Task description
Extract all of the entries and give them again, word for word.

Collected data entries
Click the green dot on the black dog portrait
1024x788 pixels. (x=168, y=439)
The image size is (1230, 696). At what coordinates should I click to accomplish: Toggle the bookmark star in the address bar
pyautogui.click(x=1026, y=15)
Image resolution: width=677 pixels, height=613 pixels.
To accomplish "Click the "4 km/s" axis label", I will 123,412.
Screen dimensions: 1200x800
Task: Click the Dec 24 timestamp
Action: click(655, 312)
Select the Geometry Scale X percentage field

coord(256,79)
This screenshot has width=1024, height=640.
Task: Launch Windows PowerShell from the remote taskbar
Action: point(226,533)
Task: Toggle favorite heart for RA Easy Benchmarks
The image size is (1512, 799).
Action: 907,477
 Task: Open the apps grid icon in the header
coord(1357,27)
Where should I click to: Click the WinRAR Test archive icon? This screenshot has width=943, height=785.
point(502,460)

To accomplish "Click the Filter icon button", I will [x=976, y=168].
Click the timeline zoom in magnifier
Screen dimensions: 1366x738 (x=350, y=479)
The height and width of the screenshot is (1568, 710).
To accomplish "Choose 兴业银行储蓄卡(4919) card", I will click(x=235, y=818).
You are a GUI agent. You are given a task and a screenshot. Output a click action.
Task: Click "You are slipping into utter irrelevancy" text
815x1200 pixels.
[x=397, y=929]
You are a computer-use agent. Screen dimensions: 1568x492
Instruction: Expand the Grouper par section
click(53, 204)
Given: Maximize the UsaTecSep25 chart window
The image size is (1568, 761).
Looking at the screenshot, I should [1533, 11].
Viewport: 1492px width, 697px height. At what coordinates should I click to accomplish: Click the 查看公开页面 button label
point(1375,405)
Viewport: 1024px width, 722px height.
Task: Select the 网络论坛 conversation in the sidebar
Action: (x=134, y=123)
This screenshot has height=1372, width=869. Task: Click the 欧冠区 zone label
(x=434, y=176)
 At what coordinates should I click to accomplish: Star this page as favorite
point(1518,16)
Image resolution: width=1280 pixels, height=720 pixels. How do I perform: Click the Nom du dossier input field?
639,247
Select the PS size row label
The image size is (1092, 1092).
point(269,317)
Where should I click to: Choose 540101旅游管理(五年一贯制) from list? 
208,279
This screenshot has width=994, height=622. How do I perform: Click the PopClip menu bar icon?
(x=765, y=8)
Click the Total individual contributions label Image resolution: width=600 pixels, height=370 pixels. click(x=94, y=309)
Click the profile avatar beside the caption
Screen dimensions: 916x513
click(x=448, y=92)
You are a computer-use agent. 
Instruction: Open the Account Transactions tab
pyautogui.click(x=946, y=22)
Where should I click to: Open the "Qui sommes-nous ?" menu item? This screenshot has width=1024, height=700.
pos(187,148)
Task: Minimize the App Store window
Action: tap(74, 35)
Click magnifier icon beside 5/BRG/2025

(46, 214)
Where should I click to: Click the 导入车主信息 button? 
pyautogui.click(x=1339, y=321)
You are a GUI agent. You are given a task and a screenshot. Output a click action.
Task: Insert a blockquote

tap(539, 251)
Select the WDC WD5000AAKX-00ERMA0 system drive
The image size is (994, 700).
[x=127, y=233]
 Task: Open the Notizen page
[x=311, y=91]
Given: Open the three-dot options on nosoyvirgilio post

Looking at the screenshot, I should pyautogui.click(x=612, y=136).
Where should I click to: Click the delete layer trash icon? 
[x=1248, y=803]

Task result
Click the green dot on the black dog portrait
1024x788 pixels. (x=168, y=439)
The image size is (1230, 696). At what coordinates should I click to accomplish: Toggle the bookmark star in the address bar
pyautogui.click(x=1026, y=15)
Image resolution: width=677 pixels, height=613 pixels.
To accomplish "Click the "4 km/s" axis label", I will 123,412.
Screen dimensions: 1200x800
Task: Click the Dec 24 timestamp
Action: click(655, 312)
Select the Geometry Scale X percentage field

coord(256,79)
This screenshot has width=1024, height=640.
Task: Launch Windows PowerShell from the remote taskbar
Action: point(226,533)
Task: Toggle favorite heart for RA Easy Benchmarks
The image size is (1512, 799).
Action: 907,477
 Task: Open the apps grid icon in the header
coord(1357,27)
Where should I click to: Click the WinRAR Test archive icon? This screenshot has width=943, height=785.
point(502,460)

To accomplish "Click the Filter icon button", I will [x=976, y=168].
Click the timeline zoom in magnifier
Screen dimensions: 1366x738 (x=350, y=479)
The height and width of the screenshot is (1568, 710).
To accomplish "Choose 兴业银行储蓄卡(4919) card", I will click(x=235, y=818).
You are a GUI agent. You are given a task and a screenshot. Output a click action.
Task: Click "You are slipping into utter irrelevancy" text
815x1200 pixels.
[x=397, y=929]
You are a computer-use agent. Screen dimensions: 1568x492
Instruction: Expand the Grouper par section
click(53, 204)
Given: Maximize the UsaTecSep25 chart window
The image size is (1568, 761).
Looking at the screenshot, I should [1533, 11].
Viewport: 1492px width, 697px height. At what coordinates should I click to accomplish: Click the 查看公开页面 button label
point(1375,405)
Viewport: 1024px width, 722px height.
Task: Select the 网络论坛 conversation in the sidebar
Action: (x=134, y=123)
This screenshot has height=1372, width=869. Task: Click the 欧冠区 zone label
(x=434, y=176)
 At what coordinates should I click to accomplish: Star this page as favorite
point(1518,16)
Image resolution: width=1280 pixels, height=720 pixels. How do I perform: Click the Nom du dossier input field?
639,247
Select the PS size row label
The image size is (1092, 1092).
point(269,317)
Where should I click to: Choose 540101旅游管理(五年一贯制) from list? 
208,279
This screenshot has width=994, height=622. How do I perform: Click the PopClip menu bar icon?
(x=765, y=8)
Click the Total individual contributions label Image resolution: width=600 pixels, height=370 pixels. click(x=94, y=309)
Click the profile avatar beside the caption
Screen dimensions: 916x513
click(x=448, y=92)
You are a computer-use agent. 
Instruction: Open the Account Transactions tab
pyautogui.click(x=946, y=22)
Where should I click to: Open the "Qui sommes-nous ?" menu item? This screenshot has width=1024, height=700.
pos(187,148)
Task: Minimize the App Store window
Action: tap(74, 35)
Click magnifier icon beside 5/BRG/2025

(46, 214)
Where should I click to: Click the 导入车主信息 button? 
pyautogui.click(x=1339, y=321)
You are a GUI agent. You are given a task and a screenshot. Output a click action.
Task: Insert a blockquote

tap(539, 251)
Select the WDC WD5000AAKX-00ERMA0 system drive
The image size is (994, 700).
[x=127, y=233]
 Task: Open the Notizen page
[x=311, y=91]
Given: Open the three-dot options on nosoyvirgilio post

Looking at the screenshot, I should pyautogui.click(x=612, y=136).
Where should I click to: Click the delete layer trash icon? 
[x=1248, y=803]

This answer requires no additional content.